Copy the passage of the article about the AATIP documents from "Reports was proposed" to "by Vice (https://bit.ly/3OqGgmG).", word for word.

* _Text segment_:
::::

Reports was proposed nuking the moon, newly released documents reveal

The U.S. government's now-defunct Advanced Aerospace Threat
Identification Program (AATIP) spent millions of taxpayer dollars to
research bizarre, experimental technologies such as invisibility cloaks,
antigravity devices, traversable wormholes, and a proposal to tunnel
through the moon with nuclear explosives, according to dozens of
documents obtained by Vice (https://bit.ly/3OqGgmG).
The documents, which include nearly 1,600 pages of reports,
proposals, contracts and meeting notes, reveal some of the stranger
priorities of AATIP – a secretive Department of Defense program
that ran from 2007 to 2012, but only became known to the public
in 2017, when the program's former director resigned from the
Pentagon.
That year, AATIP became synonymous with UFOs, thanks to several
now-infamous videos of an unidentified aircraft moving in seemingly
impossible ways that former director Luis Elizondo leaked to the
press after his resignation. But the new documents suggest AATIP was
up to more than just investigating reported UFO encounters. The
entire cache of 51 documents, obtained by Vice via a Freedom of
Information Act (FOIA) request filed four years ago, can be read here
(https://rb.gy/lwrrc8). Related: 9 things we learned about aliens in
2021  Perhaps most intriguing among the documents are the several
dozen Defense Intelligence Reference Documents (DIRDs), which
discuss the viability of various "advanced technolog[ies]." This
collection includes reports on "traversable wormholes, stargates,
and negative energy," "high-frequency gravitational wave
communications," "warp drive, dark energy, and the manipulation
of extra dimensions," and many other topics that will sound familiar
to fans of science fiction.

::::

* _Dataset content_:
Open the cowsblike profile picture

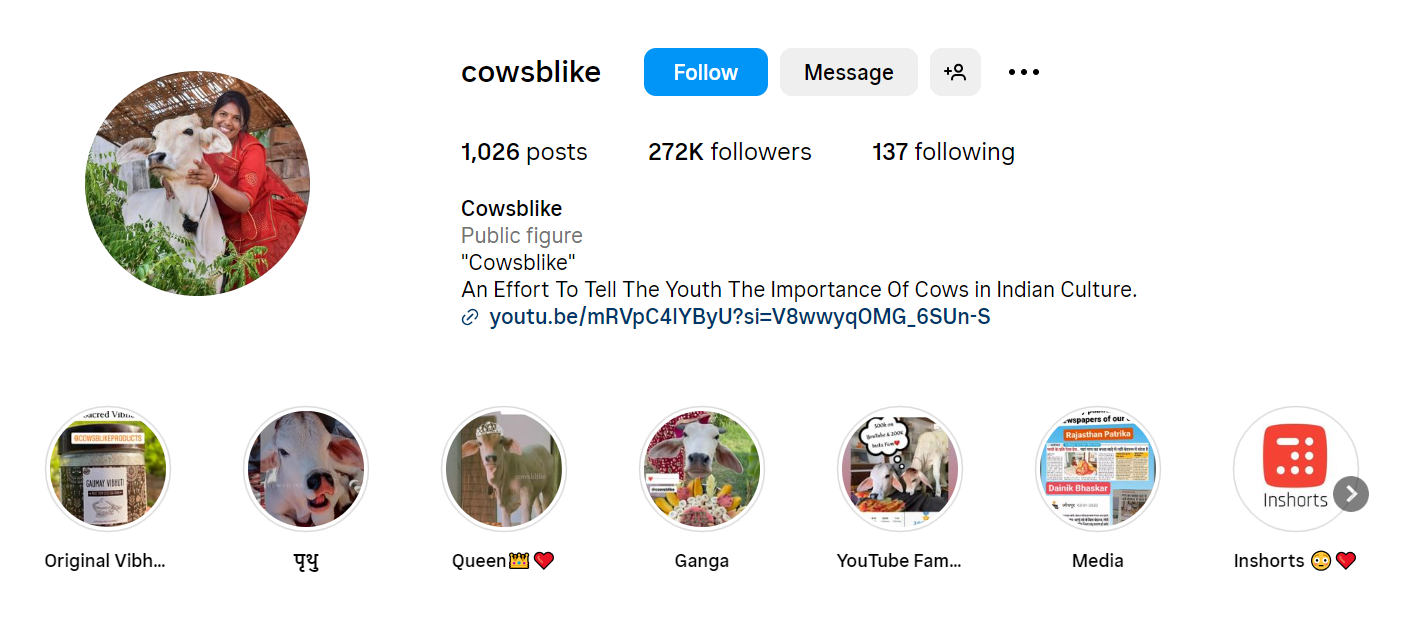point(197,183)
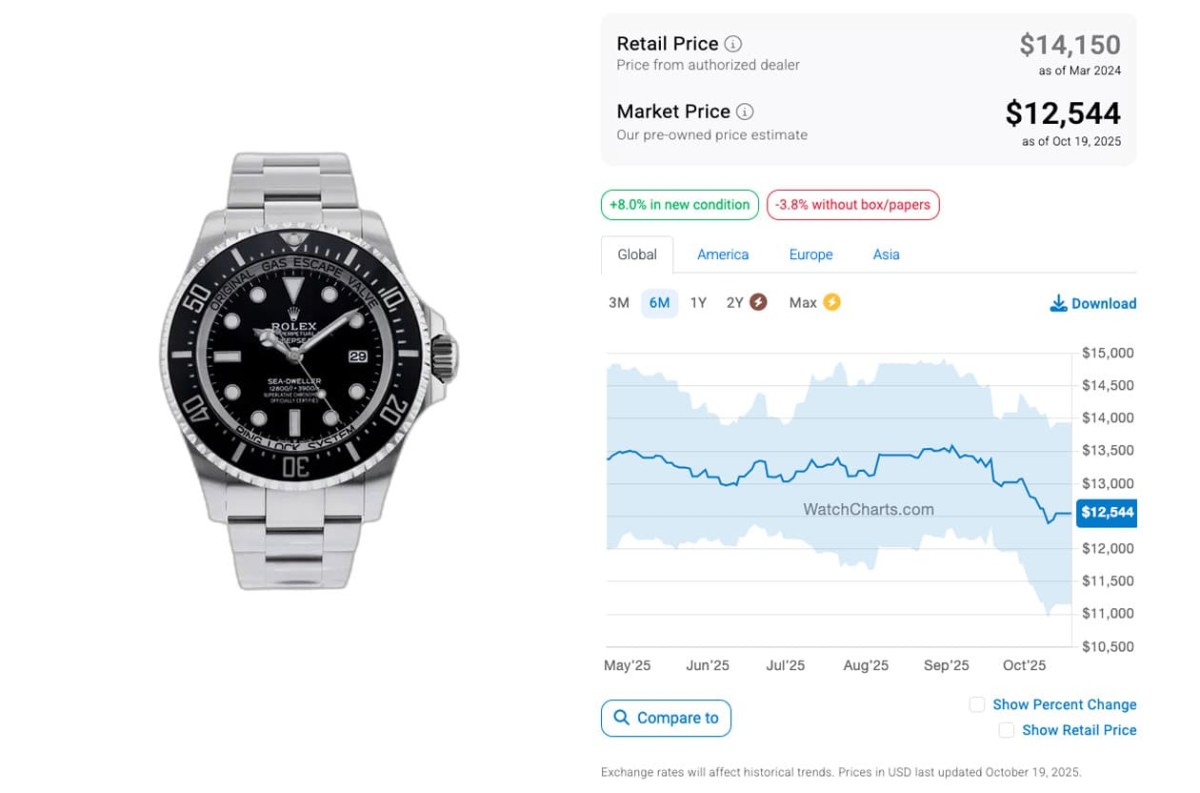Select the Asia tab

pyautogui.click(x=886, y=255)
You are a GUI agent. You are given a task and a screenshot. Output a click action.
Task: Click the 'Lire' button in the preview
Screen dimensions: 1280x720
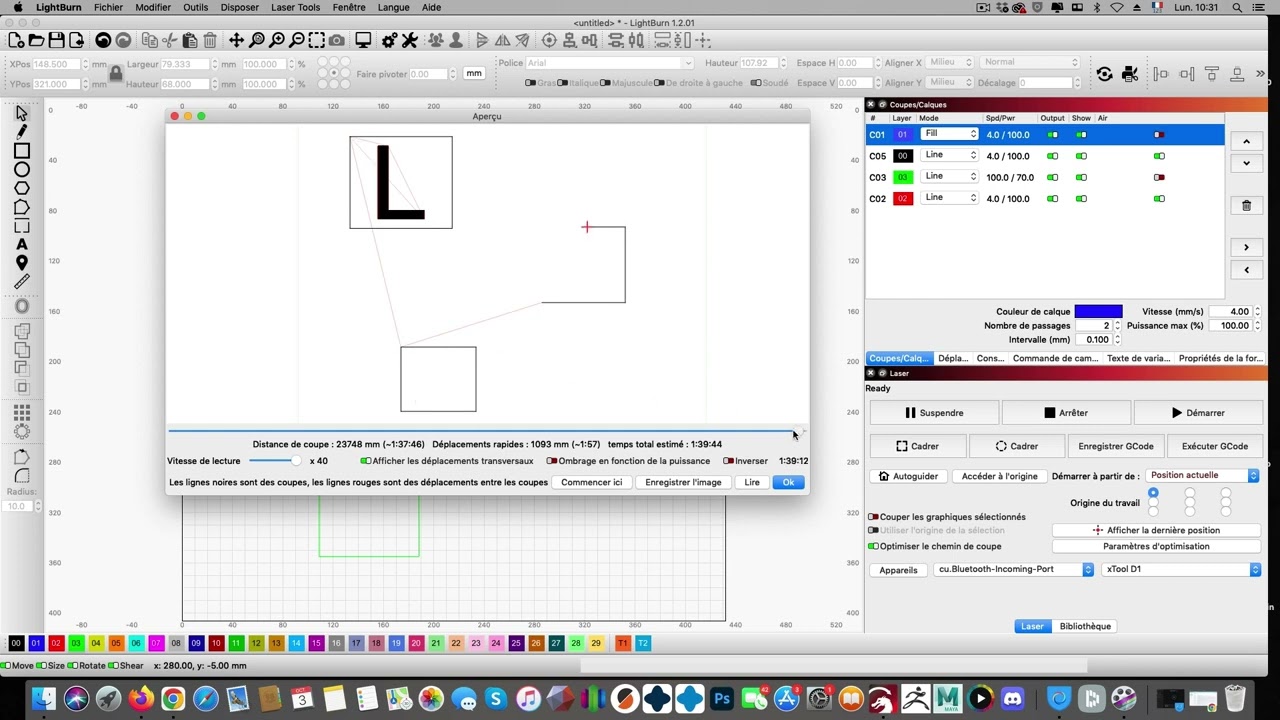tap(752, 482)
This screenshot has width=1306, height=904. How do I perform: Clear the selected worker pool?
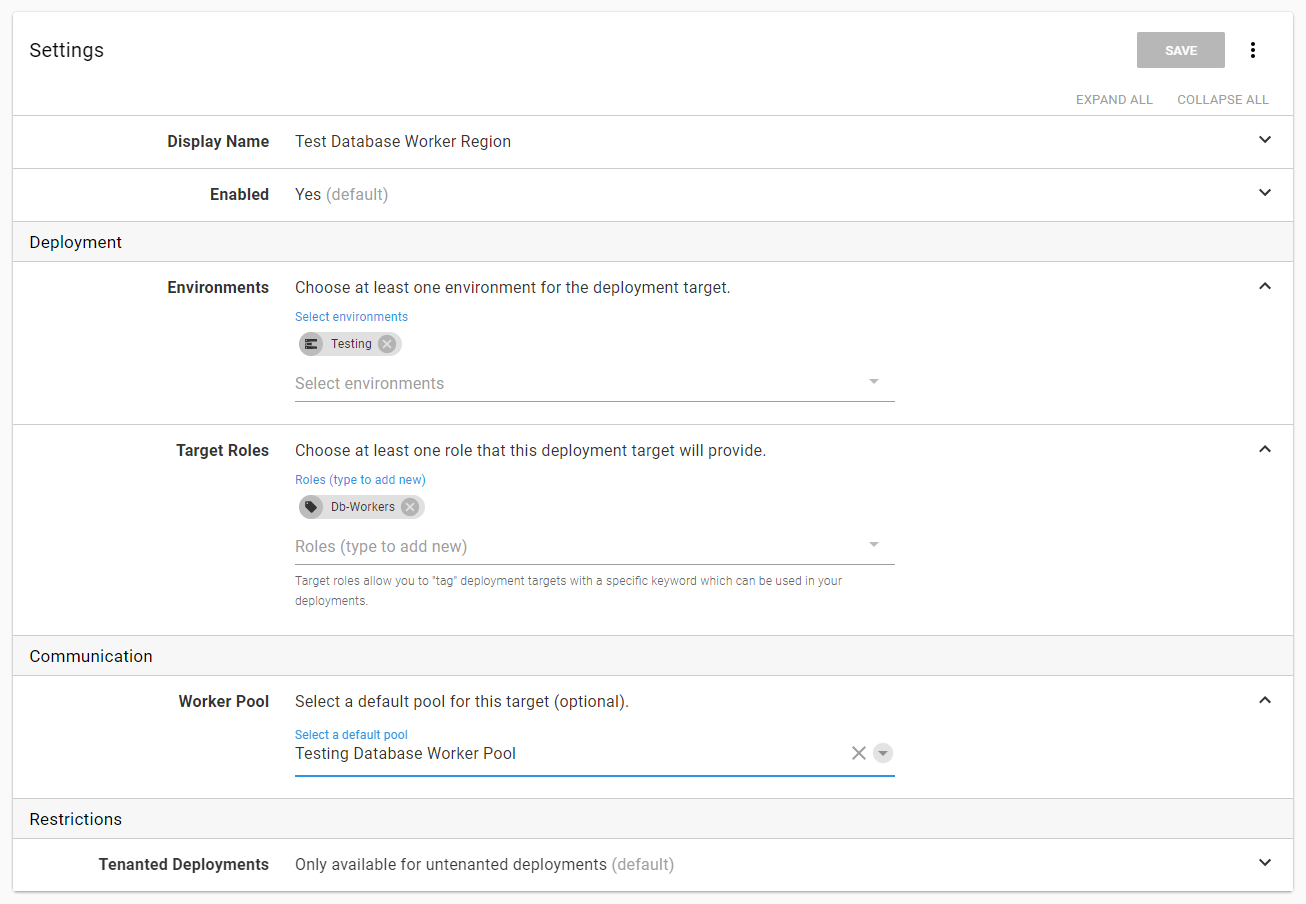tap(858, 753)
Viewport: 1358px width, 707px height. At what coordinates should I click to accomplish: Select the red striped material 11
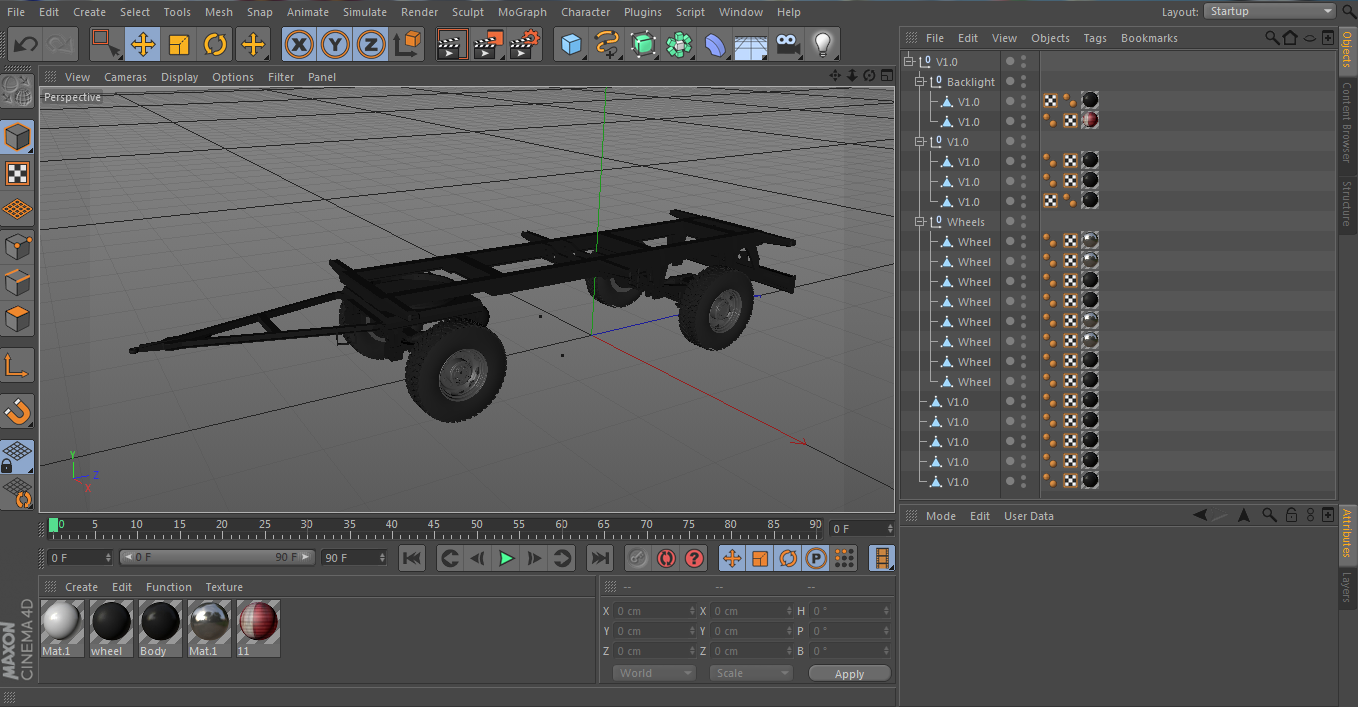[258, 623]
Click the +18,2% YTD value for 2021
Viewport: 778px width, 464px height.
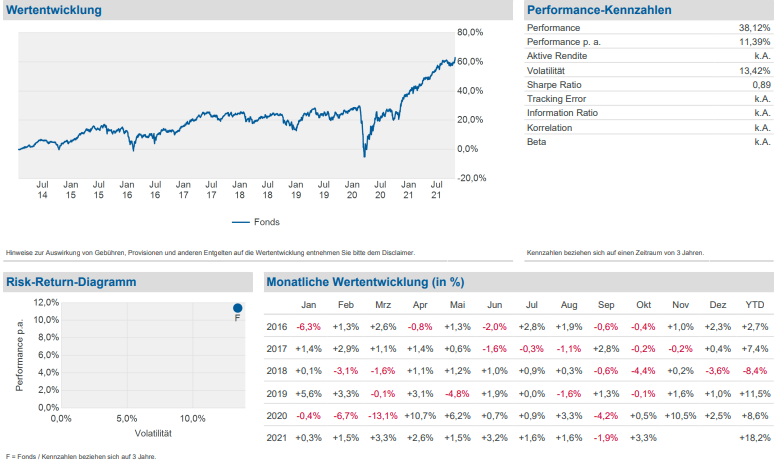754,438
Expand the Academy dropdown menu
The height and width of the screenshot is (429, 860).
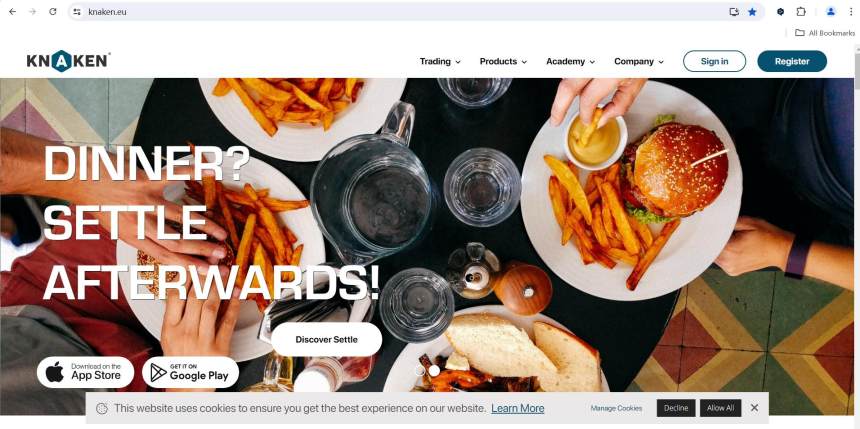pos(570,61)
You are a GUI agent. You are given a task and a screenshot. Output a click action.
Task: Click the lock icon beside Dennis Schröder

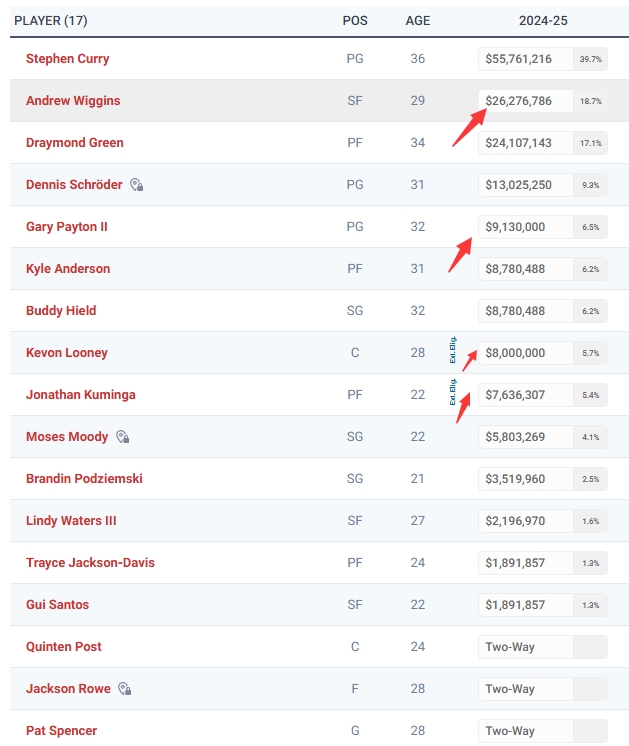pyautogui.click(x=136, y=185)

::::

* _Reply_:
Reports was proposed nuking the moon, newly released documents reveal

The U.S. government's now-defunct Advanced Aerospace Threat
Identification Program (AATIP) spent millions of taxpayer dollars to
research bizarre, experimental technologies such as invisibility cloaks,
antigravity devices, traversable wormholes, and a proposal to tunnel
through the moon with nuclear explosives, according to dozens of
documents obtained by Vice (https://bit.ly/3OqGgmG).